彼女のスタンプを3週間、勝手に送り続けた俺。「なんで黙ってたの」と聞かれて、言葉に詰まった
コラム
「なんで黙ってたの」
帰宅した彼女の表情を見た瞬間、気づかれたとわかりました。「なんで黙ってたの」その声に責めるような鋭さはなく、ただ困惑だけがにじんでいました。何も言えませんでした。
彼女のためだったのか、友人関係が壊れるのを見ていられなかった自分のためだったのか。もうわからなくなっていたからです。ただうつむくことしかできませんでした。
そして...
友人の何気ない一言で、彼女が自分の記憶を遡るきっかけになったのだと、後から知りました。俺が選んでいたスタンプが、彼女の習慣から少しずつズレ始めていたことにも気づかなかったのです。

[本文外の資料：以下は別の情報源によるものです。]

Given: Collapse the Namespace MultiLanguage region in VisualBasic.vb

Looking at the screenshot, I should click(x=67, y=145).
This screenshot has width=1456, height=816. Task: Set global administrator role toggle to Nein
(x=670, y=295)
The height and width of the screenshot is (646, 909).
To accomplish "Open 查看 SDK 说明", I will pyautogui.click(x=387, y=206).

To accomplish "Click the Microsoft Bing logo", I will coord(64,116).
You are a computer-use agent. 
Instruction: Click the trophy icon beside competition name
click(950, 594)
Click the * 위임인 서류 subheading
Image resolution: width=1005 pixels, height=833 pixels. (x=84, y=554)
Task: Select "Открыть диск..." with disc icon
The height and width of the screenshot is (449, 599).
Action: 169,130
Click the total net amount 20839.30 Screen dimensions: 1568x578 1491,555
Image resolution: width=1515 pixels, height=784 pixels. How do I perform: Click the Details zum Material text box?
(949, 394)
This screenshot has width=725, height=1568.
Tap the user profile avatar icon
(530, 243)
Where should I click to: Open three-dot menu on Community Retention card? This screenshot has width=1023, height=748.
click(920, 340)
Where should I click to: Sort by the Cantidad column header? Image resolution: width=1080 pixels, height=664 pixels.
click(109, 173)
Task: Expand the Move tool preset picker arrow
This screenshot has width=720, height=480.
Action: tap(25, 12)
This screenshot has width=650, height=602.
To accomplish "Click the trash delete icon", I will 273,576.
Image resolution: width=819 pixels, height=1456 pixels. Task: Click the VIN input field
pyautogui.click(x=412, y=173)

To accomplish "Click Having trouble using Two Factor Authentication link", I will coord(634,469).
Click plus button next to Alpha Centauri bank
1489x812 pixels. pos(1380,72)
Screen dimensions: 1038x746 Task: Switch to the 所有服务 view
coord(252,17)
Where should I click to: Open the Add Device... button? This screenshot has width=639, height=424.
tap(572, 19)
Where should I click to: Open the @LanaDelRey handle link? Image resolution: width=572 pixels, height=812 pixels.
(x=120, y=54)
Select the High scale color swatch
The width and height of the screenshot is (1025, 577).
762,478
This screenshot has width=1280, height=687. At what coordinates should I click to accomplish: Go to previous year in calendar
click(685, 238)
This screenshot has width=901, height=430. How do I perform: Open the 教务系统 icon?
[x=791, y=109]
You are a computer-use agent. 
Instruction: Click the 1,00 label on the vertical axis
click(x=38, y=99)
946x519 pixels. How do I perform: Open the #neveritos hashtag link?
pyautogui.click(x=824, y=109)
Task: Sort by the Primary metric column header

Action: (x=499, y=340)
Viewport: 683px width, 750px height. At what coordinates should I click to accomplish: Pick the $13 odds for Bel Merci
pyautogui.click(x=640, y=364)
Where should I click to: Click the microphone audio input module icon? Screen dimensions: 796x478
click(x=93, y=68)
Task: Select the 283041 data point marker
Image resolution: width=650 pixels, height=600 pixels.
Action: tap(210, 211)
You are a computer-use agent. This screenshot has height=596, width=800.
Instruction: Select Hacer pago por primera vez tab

彼女のスマホに触れるべきではなかった。それはわかっています。俺がすべきだったのは、スタンプを代わりに送ることではなく、「大丈夫じゃなくてもいいよ」とちゃんと伝えることでした。でも「うん、大丈夫」と返されるたびに、それ以上何も言えなくなる自分がいて。
彼女を助けたかったんじゃない。彼女が遠くへ行ってしまうのが、ただ怖かっただけなのかもしれません。
(20代男性・会社員)
本記事は、ハウコレ読者への独自アンケートに寄せられた実体験をもとに制作していますが、個人が特定されないよう、一部設定を変更しています。